HOME AND WEALTH . . . Keep your home costs under control.

These days, most people are trying to control their expenses a little more tightly. Often they don’t realize how much they’re paying to live in their homes. So let’s take a look at that home budget and see if we can’t do a better job of staying on top of the costs. 

1. Your largest expense is probably your mortgage. These days mortgage rates are historically low, so you might be able to refinance and lower your monthly payment.   Contact me for a referral to a QUALITY lender who will let you know if this makes sense.

2. Another major expense is likely to be your homeowner’s insurance. Check in with your agent once a year to see if you’re getting the right coverage at the best price. 

3. Next look at your real estate taxes.
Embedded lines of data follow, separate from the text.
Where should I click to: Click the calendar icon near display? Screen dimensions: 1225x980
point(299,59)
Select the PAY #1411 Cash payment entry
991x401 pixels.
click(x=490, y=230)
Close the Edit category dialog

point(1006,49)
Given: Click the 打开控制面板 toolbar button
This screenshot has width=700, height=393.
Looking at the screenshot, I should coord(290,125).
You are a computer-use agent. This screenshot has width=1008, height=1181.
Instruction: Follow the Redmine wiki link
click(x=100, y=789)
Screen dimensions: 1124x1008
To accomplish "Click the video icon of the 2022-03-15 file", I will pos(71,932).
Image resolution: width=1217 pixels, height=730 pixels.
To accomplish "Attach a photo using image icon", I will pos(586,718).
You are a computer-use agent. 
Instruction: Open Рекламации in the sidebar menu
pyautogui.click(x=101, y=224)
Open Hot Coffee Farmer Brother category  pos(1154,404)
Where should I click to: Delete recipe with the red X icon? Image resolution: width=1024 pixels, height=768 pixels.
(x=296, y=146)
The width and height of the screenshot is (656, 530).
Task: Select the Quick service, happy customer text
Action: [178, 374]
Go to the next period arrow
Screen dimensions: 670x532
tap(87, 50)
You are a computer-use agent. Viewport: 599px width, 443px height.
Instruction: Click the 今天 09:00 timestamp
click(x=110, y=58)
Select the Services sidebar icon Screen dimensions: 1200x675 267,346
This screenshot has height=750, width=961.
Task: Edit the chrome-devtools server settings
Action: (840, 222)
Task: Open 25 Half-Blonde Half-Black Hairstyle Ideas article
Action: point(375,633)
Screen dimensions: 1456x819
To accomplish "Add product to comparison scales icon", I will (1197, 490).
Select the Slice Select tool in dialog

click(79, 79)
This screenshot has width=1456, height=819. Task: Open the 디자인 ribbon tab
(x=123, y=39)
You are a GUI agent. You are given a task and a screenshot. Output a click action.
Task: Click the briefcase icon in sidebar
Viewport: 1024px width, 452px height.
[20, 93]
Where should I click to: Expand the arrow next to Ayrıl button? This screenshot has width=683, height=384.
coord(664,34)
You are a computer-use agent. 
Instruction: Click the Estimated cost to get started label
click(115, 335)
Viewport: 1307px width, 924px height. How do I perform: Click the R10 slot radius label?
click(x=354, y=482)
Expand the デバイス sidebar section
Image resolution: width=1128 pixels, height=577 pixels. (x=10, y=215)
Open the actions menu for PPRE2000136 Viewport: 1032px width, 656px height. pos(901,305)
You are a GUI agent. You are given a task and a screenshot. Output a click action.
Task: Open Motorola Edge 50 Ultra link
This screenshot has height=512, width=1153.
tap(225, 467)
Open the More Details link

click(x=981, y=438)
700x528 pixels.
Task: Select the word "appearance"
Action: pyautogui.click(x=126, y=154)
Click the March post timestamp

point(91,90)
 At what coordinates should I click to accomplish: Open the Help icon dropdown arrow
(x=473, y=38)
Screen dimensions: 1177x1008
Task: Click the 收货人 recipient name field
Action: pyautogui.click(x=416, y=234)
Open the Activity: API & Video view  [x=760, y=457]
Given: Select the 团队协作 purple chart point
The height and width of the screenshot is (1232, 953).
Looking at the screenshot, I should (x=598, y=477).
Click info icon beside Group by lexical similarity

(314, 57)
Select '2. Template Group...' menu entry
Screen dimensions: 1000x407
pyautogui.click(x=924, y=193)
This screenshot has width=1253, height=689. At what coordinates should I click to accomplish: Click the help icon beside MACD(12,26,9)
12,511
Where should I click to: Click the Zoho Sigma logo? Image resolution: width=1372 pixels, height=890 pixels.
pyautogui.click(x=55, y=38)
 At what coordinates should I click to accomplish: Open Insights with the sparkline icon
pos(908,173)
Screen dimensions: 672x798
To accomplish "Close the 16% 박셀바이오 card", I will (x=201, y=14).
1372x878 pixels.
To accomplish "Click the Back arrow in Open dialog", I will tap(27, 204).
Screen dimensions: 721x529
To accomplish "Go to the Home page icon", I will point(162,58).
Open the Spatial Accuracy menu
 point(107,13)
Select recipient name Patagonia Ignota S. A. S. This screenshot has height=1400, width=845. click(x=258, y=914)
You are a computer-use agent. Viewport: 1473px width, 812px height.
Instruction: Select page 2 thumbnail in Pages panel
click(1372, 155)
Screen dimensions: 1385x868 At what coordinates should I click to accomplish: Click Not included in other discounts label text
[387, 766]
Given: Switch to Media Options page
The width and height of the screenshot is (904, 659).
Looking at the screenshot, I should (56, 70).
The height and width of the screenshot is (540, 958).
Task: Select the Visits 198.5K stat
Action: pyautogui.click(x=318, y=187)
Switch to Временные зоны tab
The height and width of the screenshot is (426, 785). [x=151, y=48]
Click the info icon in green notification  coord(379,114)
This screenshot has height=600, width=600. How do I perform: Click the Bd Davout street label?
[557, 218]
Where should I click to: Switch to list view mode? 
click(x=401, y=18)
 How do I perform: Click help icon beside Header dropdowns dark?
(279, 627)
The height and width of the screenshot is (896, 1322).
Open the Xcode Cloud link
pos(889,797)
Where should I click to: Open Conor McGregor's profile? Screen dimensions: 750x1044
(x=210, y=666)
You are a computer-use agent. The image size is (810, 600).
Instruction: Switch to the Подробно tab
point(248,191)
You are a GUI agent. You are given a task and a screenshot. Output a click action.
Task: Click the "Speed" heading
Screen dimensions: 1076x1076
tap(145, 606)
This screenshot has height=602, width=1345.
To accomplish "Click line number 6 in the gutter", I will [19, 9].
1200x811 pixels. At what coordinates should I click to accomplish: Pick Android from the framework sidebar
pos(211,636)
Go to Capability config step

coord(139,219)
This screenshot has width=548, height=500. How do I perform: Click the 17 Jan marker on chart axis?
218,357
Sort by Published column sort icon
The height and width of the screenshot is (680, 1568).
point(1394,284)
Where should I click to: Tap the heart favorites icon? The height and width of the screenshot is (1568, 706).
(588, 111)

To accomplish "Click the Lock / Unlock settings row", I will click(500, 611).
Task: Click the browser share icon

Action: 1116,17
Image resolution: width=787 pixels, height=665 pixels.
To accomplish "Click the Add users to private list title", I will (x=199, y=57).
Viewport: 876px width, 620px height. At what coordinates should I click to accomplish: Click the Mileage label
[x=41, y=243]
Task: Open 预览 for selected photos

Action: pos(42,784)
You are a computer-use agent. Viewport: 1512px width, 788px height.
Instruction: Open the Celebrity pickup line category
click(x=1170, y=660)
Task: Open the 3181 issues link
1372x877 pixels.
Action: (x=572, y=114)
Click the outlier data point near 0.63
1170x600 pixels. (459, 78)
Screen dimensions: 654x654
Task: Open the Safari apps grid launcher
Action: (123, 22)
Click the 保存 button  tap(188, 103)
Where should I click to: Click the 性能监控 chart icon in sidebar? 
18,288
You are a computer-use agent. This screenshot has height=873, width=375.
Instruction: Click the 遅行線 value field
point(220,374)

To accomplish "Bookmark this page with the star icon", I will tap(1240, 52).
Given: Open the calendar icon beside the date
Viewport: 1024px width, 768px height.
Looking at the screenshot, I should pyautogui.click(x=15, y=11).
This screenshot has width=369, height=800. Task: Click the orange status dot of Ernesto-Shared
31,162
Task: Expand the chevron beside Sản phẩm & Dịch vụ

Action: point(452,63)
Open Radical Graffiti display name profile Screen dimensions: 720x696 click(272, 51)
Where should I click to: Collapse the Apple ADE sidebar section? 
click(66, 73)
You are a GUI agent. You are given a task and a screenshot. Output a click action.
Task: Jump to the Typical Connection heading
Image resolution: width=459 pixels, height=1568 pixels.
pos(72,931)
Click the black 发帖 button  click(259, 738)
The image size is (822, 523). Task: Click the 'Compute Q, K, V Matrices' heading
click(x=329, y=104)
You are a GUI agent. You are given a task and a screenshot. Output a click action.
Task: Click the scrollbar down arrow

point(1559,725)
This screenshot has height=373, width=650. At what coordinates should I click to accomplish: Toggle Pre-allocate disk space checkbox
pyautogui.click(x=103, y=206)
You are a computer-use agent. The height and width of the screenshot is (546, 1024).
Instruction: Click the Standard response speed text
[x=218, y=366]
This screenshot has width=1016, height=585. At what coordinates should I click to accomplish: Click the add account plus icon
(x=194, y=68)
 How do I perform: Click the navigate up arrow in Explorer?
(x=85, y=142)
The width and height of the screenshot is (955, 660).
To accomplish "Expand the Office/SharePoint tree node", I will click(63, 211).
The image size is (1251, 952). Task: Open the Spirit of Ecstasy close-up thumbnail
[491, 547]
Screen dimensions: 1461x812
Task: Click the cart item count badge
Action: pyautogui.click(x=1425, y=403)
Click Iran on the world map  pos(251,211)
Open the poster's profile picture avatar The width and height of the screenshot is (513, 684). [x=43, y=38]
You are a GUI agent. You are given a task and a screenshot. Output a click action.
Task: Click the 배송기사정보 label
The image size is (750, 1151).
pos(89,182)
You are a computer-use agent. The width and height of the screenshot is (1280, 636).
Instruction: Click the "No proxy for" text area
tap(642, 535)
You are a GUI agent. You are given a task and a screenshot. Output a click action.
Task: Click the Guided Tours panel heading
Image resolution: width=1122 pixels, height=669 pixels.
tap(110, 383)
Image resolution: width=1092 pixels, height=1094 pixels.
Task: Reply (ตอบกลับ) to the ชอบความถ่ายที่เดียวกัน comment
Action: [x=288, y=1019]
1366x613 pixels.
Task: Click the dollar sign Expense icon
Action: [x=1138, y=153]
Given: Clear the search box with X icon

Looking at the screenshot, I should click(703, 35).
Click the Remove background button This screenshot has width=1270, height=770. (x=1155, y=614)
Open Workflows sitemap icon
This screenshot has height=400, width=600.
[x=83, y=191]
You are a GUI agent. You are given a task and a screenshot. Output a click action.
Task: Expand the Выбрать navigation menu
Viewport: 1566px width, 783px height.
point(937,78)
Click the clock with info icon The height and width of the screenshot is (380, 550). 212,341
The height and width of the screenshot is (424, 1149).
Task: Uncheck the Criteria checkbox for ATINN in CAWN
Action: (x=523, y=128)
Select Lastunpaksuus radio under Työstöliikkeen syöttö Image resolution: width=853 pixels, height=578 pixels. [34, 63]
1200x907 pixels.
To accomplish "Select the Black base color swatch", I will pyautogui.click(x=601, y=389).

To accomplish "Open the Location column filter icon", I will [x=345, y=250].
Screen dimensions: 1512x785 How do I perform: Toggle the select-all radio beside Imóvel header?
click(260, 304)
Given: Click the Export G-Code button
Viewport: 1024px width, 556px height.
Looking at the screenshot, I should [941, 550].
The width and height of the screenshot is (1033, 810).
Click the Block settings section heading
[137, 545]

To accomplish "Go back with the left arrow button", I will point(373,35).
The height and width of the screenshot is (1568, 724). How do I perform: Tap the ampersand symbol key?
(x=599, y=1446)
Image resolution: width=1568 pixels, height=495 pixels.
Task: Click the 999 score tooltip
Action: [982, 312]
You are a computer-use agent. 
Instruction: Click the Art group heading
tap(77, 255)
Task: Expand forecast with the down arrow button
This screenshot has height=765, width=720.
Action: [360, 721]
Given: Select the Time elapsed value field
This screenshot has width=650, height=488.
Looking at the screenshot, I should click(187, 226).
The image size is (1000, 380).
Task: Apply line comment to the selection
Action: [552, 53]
The higher the assessed value of your property, the higher your real estate taxes.  So the next time you receive your King County notice of assessed value, contact me to help with your homework.  I will provide you with values of comparable homes in your neighborhood.

4. Recurring monthly expenses: 

  • If you pay for public water, public sewer  or a homeowners’ association, those are probably fixed expenses you can’t cut. 
  • But if you pay for private trash collection, snow removal, lawn and gardening services, periodically look around for cheaper rates. Even if  you’re happy with your current supplier, this information could help you get a better deal.
  • Phone, internet and cable TV services should be reviewed at least once a year to see if competitors offer better prices.
  • Energy costs. Oil companies should be reviewed once a year, before heating season begins. And if you think oil may be going up, pick a supplier who will lock in the price. In a growing number of areas, you can also find competing electric companies. Find out who has the best deal. If you heat and air condition with gas, ask your local gas company about special offers.

5. Maintenance and repairs. It is always cheaper to fix a problem as soon as it comes up, rather than letting it go. It costs very little to re-caulk around a bathtub, but if you ignore it, you could wind up replacing a wall. Put aside $500 to $1,000 a year to take care of minor repairs and maintenance.

6. Major improvements. If you have you heart set on updating a kitchen or bath, installing a deck, or even putting on a new addition, get a rough cost estimate and decide how many months from now you’d like to start. Divide the cost by the months and begin putting money away for it each month.

Your home is your biggest investment. But with a little effort you can make your home costs smaller.